L’analyse des principaux séismes des dernières décennies suggère qu’au lieu de rassembler les populations, ils exacerbent les tensions et engendrent des changements politiques
Des gens attendent des nouvelles de leurs proches alors que les équipes de secours fouillent les décombres à Kahramanmaraş, en Turquie, le 14 février 2023 (AFP)
Des gens attendent des nouvelles de leurs proches alors que les équipes de secours fouillent les décombres à Kahramanmaraş, en Turquie, le 14 février 2023 (AFP)

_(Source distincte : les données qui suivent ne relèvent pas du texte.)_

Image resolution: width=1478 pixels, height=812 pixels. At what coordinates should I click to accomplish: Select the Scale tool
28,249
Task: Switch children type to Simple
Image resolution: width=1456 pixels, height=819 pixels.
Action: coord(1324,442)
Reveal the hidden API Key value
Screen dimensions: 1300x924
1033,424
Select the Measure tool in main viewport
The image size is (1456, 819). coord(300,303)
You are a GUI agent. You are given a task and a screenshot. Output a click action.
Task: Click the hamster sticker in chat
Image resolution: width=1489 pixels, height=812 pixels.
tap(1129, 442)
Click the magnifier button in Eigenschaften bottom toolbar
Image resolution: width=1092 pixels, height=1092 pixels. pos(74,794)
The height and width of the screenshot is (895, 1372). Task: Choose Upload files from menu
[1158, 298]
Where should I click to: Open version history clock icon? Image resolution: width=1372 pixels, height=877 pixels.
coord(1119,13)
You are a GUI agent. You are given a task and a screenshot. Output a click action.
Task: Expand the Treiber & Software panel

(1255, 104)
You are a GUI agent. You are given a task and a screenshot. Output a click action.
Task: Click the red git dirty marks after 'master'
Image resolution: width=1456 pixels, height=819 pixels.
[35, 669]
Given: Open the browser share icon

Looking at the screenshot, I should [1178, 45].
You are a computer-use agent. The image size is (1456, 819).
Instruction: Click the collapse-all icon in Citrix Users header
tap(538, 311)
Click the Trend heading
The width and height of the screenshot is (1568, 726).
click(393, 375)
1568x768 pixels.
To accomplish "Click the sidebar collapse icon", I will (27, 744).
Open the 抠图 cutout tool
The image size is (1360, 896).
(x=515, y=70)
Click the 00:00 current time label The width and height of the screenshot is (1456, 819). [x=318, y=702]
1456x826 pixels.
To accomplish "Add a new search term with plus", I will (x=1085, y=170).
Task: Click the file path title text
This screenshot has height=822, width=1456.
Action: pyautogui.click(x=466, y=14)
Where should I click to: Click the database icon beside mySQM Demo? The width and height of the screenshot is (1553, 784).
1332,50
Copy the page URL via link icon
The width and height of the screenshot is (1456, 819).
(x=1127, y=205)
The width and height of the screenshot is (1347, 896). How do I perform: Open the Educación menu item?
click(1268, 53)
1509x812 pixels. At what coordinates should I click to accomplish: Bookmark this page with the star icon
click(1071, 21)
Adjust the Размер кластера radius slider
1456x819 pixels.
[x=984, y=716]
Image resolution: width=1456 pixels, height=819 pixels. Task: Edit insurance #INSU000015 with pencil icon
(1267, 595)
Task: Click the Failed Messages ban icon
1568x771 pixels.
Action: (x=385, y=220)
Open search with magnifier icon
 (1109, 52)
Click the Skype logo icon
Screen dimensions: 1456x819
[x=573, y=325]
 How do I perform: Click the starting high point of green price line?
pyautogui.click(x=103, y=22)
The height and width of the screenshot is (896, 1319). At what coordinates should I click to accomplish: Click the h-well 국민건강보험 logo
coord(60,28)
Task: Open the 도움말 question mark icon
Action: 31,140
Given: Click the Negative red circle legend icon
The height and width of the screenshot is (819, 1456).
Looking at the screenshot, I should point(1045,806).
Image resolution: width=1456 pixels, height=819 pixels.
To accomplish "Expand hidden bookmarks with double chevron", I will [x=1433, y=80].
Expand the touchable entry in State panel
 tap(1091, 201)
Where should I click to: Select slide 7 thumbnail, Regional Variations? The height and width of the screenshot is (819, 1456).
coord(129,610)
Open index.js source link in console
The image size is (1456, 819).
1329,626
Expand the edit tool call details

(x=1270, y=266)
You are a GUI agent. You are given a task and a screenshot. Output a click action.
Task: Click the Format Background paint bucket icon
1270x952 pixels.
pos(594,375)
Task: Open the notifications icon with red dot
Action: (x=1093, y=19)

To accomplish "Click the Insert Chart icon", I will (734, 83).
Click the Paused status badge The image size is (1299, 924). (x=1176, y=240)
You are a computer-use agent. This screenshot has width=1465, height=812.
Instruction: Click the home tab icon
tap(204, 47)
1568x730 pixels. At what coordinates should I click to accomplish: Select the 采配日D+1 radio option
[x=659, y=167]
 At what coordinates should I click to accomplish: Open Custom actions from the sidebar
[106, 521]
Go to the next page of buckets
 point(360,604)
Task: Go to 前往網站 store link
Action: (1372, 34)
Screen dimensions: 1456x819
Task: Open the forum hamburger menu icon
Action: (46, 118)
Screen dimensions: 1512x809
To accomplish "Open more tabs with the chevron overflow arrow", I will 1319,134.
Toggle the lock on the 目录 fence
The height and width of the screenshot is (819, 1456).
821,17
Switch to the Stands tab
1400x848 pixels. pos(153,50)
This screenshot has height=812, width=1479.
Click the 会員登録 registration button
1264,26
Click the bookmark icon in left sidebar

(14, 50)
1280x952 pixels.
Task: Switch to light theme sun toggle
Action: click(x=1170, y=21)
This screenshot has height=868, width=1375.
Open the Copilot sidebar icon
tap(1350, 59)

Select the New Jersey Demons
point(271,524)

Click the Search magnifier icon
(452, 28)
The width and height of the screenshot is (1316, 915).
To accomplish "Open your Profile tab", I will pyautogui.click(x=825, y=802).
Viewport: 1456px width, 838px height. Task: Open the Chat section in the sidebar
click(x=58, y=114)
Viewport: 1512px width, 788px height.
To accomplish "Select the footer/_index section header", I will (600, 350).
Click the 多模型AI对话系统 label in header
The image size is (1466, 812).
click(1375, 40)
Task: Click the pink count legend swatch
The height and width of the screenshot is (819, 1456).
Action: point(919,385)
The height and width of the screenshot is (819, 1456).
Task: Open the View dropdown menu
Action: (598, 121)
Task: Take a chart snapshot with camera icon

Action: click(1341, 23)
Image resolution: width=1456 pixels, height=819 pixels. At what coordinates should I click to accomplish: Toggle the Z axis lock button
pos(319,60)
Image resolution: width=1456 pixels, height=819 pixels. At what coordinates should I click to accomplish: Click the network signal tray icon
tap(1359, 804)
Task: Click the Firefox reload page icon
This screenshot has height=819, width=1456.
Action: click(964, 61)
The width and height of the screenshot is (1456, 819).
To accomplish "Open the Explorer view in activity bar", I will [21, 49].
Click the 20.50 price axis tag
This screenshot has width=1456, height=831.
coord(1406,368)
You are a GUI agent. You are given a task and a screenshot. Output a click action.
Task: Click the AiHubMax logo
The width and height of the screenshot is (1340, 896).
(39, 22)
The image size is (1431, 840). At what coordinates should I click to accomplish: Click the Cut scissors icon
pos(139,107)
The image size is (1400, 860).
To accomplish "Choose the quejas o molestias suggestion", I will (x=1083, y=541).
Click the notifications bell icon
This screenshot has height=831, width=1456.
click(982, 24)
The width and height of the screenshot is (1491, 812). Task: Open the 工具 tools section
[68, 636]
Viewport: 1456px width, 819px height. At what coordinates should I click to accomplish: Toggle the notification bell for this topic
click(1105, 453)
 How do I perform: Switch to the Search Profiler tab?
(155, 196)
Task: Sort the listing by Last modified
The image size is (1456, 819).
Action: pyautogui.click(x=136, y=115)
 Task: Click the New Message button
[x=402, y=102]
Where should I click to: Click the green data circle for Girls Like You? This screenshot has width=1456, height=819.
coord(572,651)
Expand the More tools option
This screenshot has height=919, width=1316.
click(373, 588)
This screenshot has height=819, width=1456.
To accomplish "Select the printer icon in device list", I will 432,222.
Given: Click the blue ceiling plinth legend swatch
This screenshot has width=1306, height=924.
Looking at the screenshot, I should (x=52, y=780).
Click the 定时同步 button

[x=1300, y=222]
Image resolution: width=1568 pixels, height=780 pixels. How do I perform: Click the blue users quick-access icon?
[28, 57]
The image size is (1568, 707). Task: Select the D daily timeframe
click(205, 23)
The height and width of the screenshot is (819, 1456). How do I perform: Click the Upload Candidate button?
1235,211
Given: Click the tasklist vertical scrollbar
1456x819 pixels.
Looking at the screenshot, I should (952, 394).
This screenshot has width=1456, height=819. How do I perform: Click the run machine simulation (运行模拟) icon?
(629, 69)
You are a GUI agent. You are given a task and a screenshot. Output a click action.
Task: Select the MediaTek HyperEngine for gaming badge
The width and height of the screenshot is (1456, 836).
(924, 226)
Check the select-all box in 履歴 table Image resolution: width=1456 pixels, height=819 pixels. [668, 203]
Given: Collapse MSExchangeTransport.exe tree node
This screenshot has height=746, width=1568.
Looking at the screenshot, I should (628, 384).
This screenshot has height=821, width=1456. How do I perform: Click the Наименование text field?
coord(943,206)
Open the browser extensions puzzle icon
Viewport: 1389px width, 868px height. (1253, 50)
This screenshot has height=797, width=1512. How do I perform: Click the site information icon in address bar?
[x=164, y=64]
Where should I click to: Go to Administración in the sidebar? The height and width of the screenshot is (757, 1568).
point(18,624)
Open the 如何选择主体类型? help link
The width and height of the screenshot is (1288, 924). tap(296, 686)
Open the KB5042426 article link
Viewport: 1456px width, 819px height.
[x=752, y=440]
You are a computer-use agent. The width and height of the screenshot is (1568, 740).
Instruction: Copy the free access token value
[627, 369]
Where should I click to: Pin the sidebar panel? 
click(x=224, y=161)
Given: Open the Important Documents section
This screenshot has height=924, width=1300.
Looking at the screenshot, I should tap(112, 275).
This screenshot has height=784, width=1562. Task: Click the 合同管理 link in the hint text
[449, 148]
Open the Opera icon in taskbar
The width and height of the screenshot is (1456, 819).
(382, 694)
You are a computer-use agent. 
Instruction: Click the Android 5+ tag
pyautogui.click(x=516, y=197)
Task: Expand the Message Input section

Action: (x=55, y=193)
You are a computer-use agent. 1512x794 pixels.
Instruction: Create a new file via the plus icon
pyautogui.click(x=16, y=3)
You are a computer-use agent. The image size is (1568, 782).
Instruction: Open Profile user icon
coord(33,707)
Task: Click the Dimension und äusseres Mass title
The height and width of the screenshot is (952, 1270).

La Turquie et le nord-ouest de la Syrie sont encore abasourdis par les pires tremblements de terre dans la région depuis plus de 80 ans.

Outre la catastrophe immédiate, les séismes ont souvent été considérés comme des signes annonciateurs de changements ou de bouleversements politiques et des marqueurs de la fin des dynasties au pouvoir.

Comme le 6 février près d’un demi-siècle plus tard en Turquie, un tremblement de terre d’une magnitude de 7,8 frappa la ville de Tangshan (nord-est de la Chine) à 3 h 42 le 28 juillet 1976 pendant que son million d’habitants dormait. Les puissantes secousses anéantirent la ville, tuant plus de 240 000 personnes – ce qui en fait le deuxième séisme le plus meurtrier du XXe siècle, après Haiyuan, en Chine, en 1920.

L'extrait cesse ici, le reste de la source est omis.